Le député et coprésident du Parti chrétien-social Claude Wiseler regarde la France avec «beaucoup d’inquiétude», car «l’Union européenne a besoin de la France». Le pays, partiellement bloqué, ne peut plus guère jouer son rôle de leader européen face à une actualité brûlante, faite de crises et de guerres. «C’est un véritable problème pour nous tous», estime-t-il. «Une France où le dialogue social ne fonctionne pas est problématique pour tout ce qui va venir», analyse Claude Wiseler.

Il reconnaît que la question des pensions se pose dans la plupart des pays européens et il ne veut pas juger des systèmes des uns et des autres. Mais ce qui se déroule en France lui fait «beaucoup de peine» et toutes les violences sont «difficiles à digérer».

«Le matraquage de manifestants n’est pas justifié»

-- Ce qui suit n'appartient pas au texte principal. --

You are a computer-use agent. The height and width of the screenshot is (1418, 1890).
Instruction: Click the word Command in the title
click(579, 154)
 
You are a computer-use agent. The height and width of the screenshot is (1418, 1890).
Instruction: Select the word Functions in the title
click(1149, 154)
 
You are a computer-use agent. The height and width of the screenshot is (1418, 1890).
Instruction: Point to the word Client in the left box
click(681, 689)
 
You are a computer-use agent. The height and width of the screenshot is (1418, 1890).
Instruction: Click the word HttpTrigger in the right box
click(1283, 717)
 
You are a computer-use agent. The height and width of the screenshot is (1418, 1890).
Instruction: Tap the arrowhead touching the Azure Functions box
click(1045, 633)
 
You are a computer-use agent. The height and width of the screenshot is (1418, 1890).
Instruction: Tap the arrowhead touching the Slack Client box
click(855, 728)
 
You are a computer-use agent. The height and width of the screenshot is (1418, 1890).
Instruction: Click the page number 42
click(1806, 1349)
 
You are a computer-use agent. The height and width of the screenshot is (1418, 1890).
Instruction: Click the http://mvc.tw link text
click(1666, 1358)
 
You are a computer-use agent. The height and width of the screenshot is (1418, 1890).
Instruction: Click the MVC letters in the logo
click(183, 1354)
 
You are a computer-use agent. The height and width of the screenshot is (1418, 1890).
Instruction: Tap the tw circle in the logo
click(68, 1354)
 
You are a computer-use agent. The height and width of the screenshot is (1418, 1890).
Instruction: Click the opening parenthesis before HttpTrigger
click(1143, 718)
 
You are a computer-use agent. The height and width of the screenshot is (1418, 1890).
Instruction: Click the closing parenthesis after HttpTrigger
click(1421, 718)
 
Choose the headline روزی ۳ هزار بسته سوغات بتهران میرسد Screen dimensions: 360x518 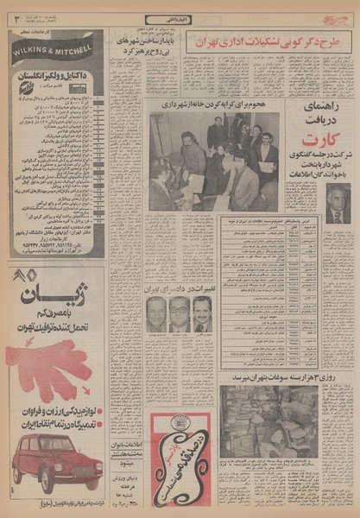282,376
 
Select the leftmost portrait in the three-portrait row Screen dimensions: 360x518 156,315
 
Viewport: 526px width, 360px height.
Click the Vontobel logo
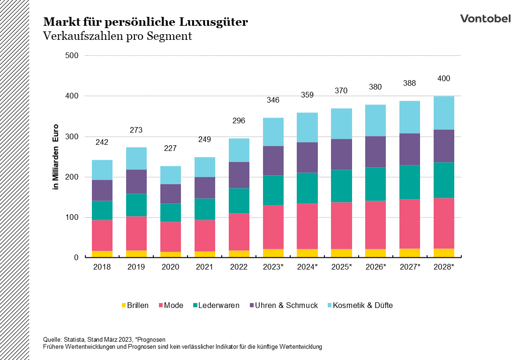tap(485, 19)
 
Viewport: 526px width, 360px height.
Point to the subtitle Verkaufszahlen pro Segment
tap(118, 36)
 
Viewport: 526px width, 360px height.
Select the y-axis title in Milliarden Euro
tap(55, 156)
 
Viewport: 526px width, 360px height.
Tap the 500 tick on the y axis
tap(71, 56)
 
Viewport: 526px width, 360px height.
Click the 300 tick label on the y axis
tap(71, 136)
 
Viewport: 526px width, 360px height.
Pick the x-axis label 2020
tap(170, 267)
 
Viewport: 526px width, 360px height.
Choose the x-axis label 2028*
tap(443, 267)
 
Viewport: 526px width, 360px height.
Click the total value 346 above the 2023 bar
tap(273, 100)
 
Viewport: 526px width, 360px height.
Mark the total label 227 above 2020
tap(170, 149)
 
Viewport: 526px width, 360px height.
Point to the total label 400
tap(443, 79)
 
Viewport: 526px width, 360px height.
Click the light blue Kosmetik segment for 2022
tap(239, 150)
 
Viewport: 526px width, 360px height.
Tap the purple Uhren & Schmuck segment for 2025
tap(341, 154)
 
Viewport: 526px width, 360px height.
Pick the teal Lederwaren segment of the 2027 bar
tap(409, 182)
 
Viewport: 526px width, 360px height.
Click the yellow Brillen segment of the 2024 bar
tap(307, 253)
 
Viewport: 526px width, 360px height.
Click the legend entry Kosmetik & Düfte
tap(359, 306)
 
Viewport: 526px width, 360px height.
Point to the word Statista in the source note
tap(73, 339)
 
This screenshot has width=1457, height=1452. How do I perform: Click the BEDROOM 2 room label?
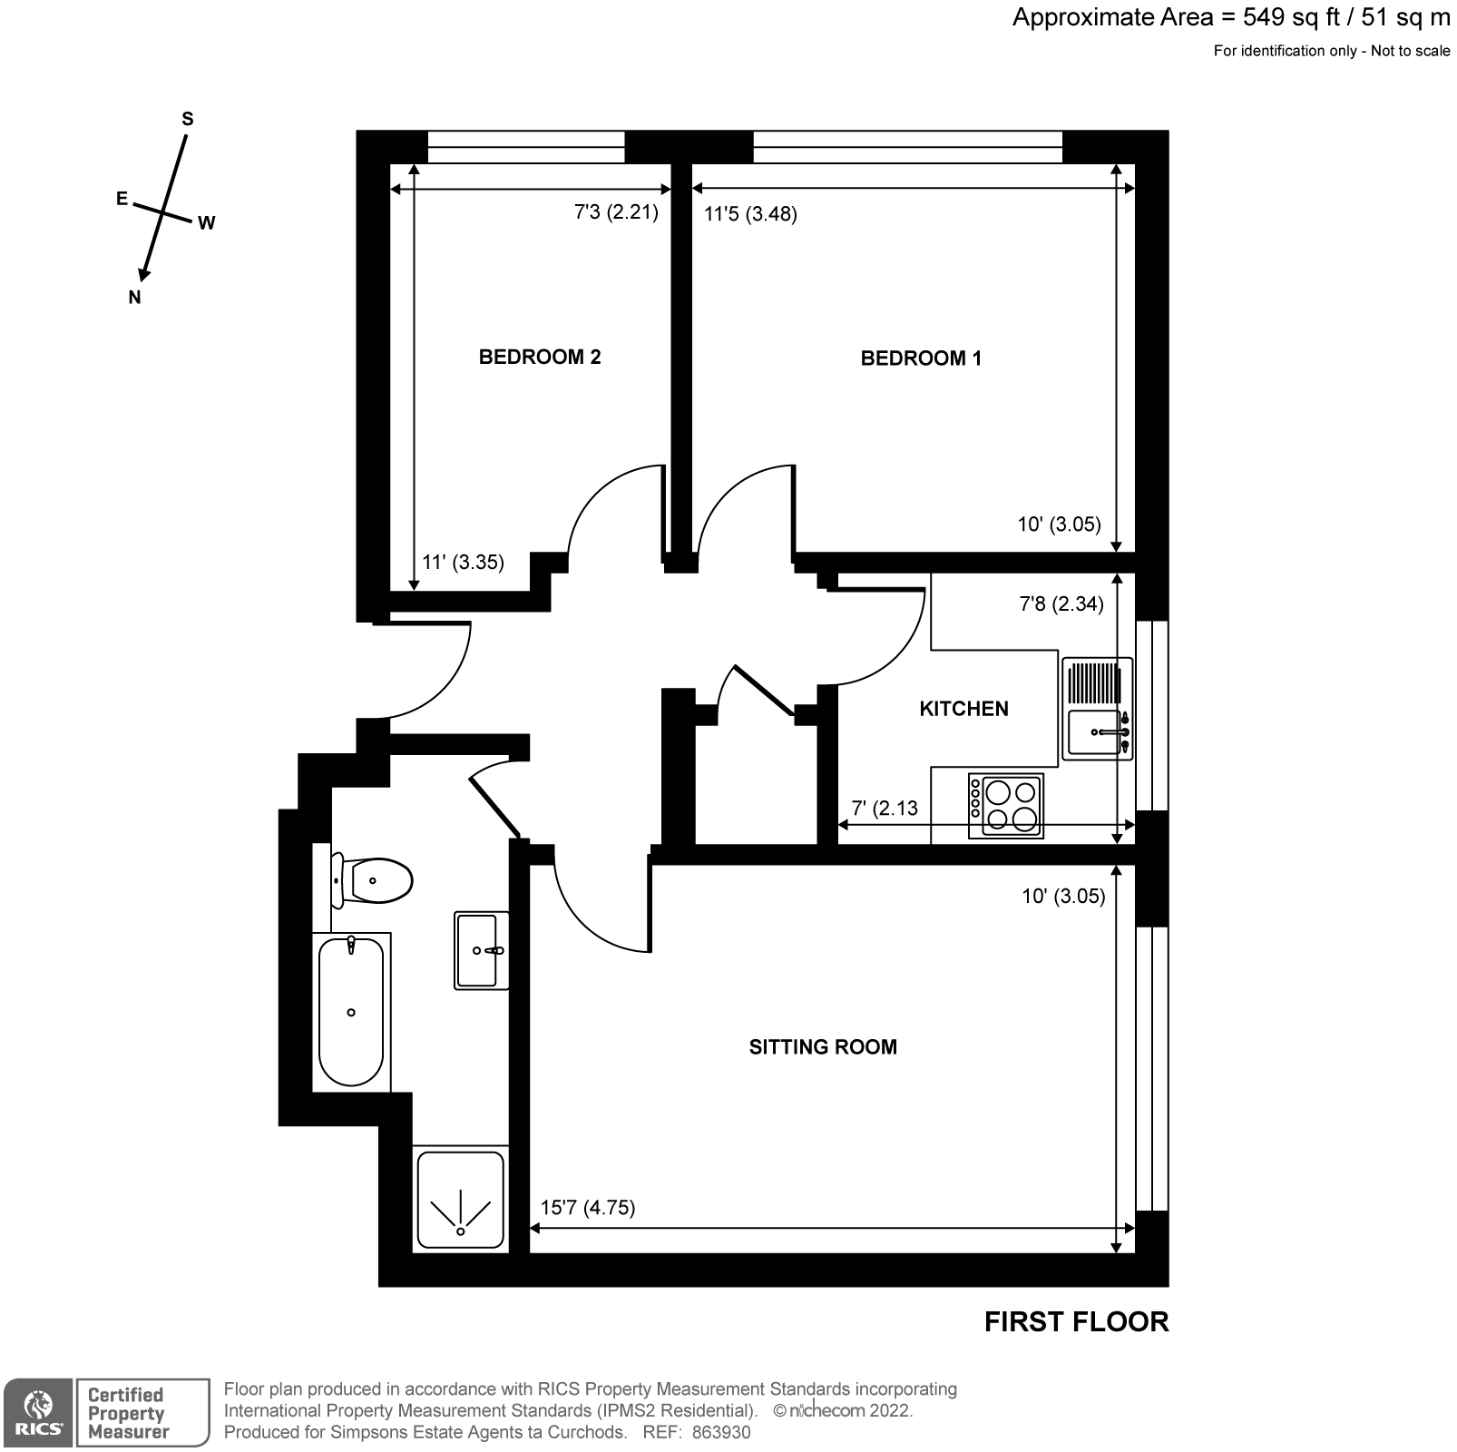click(539, 357)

De son côté, le député Sven Clement (Parti pirate) fustige l’existence même d’un dispositif comme le 49.3 qui autorise un passage en force de certaines lois en France. «Je pense que les lois devraient être votées par un vote positif et non par le non-vote d’une motion de censure», dit-il.

Sur le fond du problème, il tient à souligner que d’autres pays en Europe, y compris le Luxembourg, affichent des âges de départ à la retraite supérieurs à 62 ans. Pour autant, «la violence n’est jamais une réaction valable pour des dissonances politiques et le matraquage de manifestants n’ayant pas agressé des policiers n’est pas davantage justifié».

«Je comprends la grogne des Français»

Le président de la fraction socialiste à la Chambre, le député Yves Cruchten, dit comprendre «parfaitement la grogne des Français». Pour lui, le projet de réforme des retraites arrive au plus mauvais moment, alors que la plupart des gens vivent «avec une inflation record, une augmentation générale des taux de crédit et donc une perte générale du pouvoir d’achat». Cette réforme ne fait «qu’embraser une situation économique et sociale compliquée chez nos voisins», estime le député socialiste.

«Maintenant, il ne m’appartient pas de juger de la pertinence ou non d’une réforme que le président Emmanuel Macron juge nécessaire. Je souligne seulement qu’au Luxembourg une augmentation de l’âge légal des retraites ne se pose pas pour l’instant et que le système de l’indexation automatique des salaires et pensions est et reste un garant de la paix sociale. On l’oublie trop souvent», conclut-il.